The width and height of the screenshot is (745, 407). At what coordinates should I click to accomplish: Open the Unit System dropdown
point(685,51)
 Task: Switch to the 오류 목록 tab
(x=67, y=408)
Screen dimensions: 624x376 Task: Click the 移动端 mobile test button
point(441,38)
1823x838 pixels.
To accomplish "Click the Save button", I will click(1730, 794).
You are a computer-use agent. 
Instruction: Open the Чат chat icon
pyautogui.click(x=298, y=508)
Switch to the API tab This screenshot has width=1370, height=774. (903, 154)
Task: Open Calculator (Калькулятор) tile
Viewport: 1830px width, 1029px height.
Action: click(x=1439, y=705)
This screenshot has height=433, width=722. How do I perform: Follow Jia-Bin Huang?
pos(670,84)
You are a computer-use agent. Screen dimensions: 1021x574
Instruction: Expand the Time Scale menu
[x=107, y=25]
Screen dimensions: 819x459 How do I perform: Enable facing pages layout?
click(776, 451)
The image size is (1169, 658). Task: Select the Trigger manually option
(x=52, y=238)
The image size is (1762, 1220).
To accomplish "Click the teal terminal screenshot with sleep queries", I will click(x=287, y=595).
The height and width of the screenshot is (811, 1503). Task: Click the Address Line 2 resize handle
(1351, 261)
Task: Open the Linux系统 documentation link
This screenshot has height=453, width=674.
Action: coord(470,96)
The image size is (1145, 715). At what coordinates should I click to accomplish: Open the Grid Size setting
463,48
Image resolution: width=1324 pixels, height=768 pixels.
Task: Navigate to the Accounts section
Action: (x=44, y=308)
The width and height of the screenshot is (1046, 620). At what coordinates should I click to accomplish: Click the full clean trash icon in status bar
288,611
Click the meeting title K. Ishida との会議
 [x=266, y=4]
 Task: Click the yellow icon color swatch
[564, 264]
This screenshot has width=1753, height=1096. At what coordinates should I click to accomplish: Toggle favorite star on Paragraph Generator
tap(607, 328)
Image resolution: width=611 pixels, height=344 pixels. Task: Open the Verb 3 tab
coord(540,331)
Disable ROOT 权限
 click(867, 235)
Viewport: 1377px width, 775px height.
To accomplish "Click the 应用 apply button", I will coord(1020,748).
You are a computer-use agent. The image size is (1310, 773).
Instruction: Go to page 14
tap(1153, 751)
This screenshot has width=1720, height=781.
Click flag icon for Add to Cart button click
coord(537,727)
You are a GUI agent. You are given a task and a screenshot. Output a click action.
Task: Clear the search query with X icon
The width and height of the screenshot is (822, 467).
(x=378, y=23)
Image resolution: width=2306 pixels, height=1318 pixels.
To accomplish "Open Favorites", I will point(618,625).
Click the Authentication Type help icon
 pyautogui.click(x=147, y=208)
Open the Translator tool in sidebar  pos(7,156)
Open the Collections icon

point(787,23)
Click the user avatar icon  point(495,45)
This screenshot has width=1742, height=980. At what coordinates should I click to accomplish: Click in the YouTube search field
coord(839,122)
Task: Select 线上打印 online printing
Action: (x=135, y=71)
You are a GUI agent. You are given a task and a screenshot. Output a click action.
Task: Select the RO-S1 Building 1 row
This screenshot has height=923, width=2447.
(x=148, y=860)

════════════════════

- [Exercise directions]: In the records above, find every line with the word "computer" and copy it.

- [Exercise solution]:
You are a computer-use agent. 
You are a computer-use agent. Screen dimensions: 1021x574
You are a computer-use agent. The image size is (1310, 773).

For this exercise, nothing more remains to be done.